Given data >>
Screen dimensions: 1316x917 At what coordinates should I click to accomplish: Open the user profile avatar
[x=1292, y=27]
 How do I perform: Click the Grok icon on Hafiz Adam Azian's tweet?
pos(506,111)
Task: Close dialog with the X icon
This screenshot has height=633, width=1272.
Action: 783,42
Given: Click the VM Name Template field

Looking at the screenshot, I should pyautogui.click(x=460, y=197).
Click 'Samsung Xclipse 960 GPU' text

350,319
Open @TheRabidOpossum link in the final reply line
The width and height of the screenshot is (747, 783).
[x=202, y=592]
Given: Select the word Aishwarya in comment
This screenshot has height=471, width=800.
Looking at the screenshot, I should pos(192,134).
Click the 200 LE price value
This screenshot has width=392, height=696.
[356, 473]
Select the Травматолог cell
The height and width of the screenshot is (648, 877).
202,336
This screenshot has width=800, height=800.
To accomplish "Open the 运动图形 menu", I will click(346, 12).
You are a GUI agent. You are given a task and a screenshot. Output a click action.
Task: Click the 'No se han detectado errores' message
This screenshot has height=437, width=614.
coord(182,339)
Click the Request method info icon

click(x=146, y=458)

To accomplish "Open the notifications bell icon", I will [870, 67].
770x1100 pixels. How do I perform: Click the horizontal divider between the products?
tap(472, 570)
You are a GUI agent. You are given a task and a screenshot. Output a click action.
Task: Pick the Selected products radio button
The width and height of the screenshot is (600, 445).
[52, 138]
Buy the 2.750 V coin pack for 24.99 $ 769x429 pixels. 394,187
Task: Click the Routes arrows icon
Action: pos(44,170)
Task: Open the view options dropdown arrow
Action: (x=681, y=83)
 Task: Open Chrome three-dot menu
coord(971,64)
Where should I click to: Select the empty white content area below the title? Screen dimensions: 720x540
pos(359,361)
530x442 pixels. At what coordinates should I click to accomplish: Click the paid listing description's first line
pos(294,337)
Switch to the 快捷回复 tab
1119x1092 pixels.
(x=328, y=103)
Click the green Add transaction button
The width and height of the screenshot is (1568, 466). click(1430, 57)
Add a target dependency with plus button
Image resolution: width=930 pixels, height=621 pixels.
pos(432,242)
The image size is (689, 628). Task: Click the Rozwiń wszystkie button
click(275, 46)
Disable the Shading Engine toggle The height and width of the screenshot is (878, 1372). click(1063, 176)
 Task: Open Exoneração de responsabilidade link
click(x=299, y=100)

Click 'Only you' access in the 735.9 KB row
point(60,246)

What the exercise asks >>
Line by line, print the records above exactly as they stand.

Exercise response >>
Screen dimensions: 1316x917 At what coordinates should I click to accomplish: Open the user profile avatar
[x=1292, y=27]
 How do I perform: Click the Grok icon on Hafiz Adam Azian's tweet?
pos(506,111)
Task: Close dialog with the X icon
This screenshot has height=633, width=1272.
Action: 783,42
Given: Click the VM Name Template field

Looking at the screenshot, I should pyautogui.click(x=460, y=197).
Click 'Samsung Xclipse 960 GPU' text

350,319
Open @TheRabidOpossum link in the final reply line
The width and height of the screenshot is (747, 783).
[x=202, y=592]
Given: Select the word Aishwarya in comment
This screenshot has height=471, width=800.
Looking at the screenshot, I should pos(192,134).
Click the 200 LE price value
This screenshot has width=392, height=696.
[356, 473]
Select the Травматолог cell
The height and width of the screenshot is (648, 877).
202,336
This screenshot has width=800, height=800.
To accomplish "Open the 运动图形 menu", I will click(346, 12).
You are a GUI agent. You are given a task and a screenshot. Output a click action.
Task: Click the 'No se han detectado errores' message
This screenshot has height=437, width=614.
coord(182,339)
Click the Request method info icon

click(x=146, y=458)

To accomplish "Open the notifications bell icon", I will [870, 67].
770x1100 pixels. How do I perform: Click the horizontal divider between the products?
tap(472, 570)
You are a GUI agent. You are given a task and a screenshot. Output a click action.
Task: Pick the Selected products radio button
The width and height of the screenshot is (600, 445).
[52, 138]
Buy the 2.750 V coin pack for 24.99 $ 769x429 pixels. 394,187
Task: Click the Routes arrows icon
Action: pos(44,170)
Task: Open the view options dropdown arrow
Action: (x=681, y=83)
 Task: Open Chrome three-dot menu
coord(971,64)
Where should I click to: Select the empty white content area below the title? Screen dimensions: 720x540
pos(359,361)
530x442 pixels. At what coordinates should I click to accomplish: Click the paid listing description's first line
pos(294,337)
Switch to the 快捷回复 tab
1119x1092 pixels.
(x=328, y=103)
Click the green Add transaction button
The width and height of the screenshot is (1568, 466). click(1430, 57)
Add a target dependency with plus button
Image resolution: width=930 pixels, height=621 pixels.
pos(432,242)
The image size is (689, 628). Task: Click the Rozwiń wszystkie button
click(275, 46)
Disable the Shading Engine toggle The height and width of the screenshot is (878, 1372). click(1063, 176)
 Task: Open Exoneração de responsabilidade link
click(x=299, y=100)

Click 'Only you' access in the 735.9 KB row
point(60,246)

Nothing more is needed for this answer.